Presiding judge Peter Tomka, reading a 12-4 decision by the court, said Japan had failed to justify the 850 minke whales it says it needs to catch every year under its Antarctic programme.
It also did not come close to catching the 50 fin and 50 humpback whales it had aimed for.
All that drew into doubt Japan’s assertion that its whaling was for scientific purposes, Mr Tomka said.
“The court concludes that the special permits granted by Japan for the killing, taking and treating of whales … are not ‘for purposes of scientific research’,” he said yesterday.
The ICJ ordered Japan to halt any issuing of whaling permits at least until the programme had been thoroughly revamped.
Noriyuki Shikata, a spokesman for the Japanese foreign ministry, told reporters his country “regrets and is deeply disappointed” by the decision.
But he added: “As a state that respects the rule of law… and as a responsible member of the global community, Japan will abide by the ruling of the court.”
Peter Garrett, the former Australian environment minister, who launched the legal action four years ago, said he felt vindicated by the decision.
“I’m absolutely over the moon, for all those people who wanted to see the charade of scientific whaling cease once and for all,” he said.
“I think [this] means without any shadow of a doubt that we won’t see the taking of whales in the Southern Ocean in the name of science.”

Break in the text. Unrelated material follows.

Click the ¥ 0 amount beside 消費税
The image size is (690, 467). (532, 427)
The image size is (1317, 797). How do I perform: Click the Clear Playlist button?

Although the decision was a major victory for Australia and environmental groups opposed to whaling on ethical grounds, it will not mean the end of the practice.
Japan has a second, smaller scientific programme in the northern Pacific, which may now be subject to challenge.
Norway and Iceland also reject outright the 1986 moratorium on commercial whaling imposed by the International Whaling Commission.
But environmental groups said yesterday’s decision was still a victory for their cause.
Activist Pete Bethune, a New Zealander who has clashed frequently with Japanese whalers while trying to stop their hunts, said “justice was served” by the ruling.
“The court dissected their scientific programme, pulled it to bits and it proved that the amount of science is tiny relative to the commercial aspects,” he said.
He said if Japan had prevailed, it could have led other countries to begin whaling in the Antarctic and eventually to a full commercial Japanese whaling programme.
Japan had argued that Australia’s suit was an attempt to force its cultural norms on Japan – the equivalent to Hindus demanding an international ban on killing cows.
Though consumption of whale meat has declined in popularity in Japan in recent years, it is still considered a delicacy by some, and most of the meat from Japanese hunts ends up being sold.
Japan’s programme was supposed to determine whether commercial whaling of some species could resume without leading to them being in danger of extinction.
The ICJ ruling noted that Japan had not considered a smaller programme or non-lethal methods to study whale populations. It also said Japan had cited only two scientific papers relating to its programme from 2005 to the present – a period during which it harpooned 3,600 minke whales.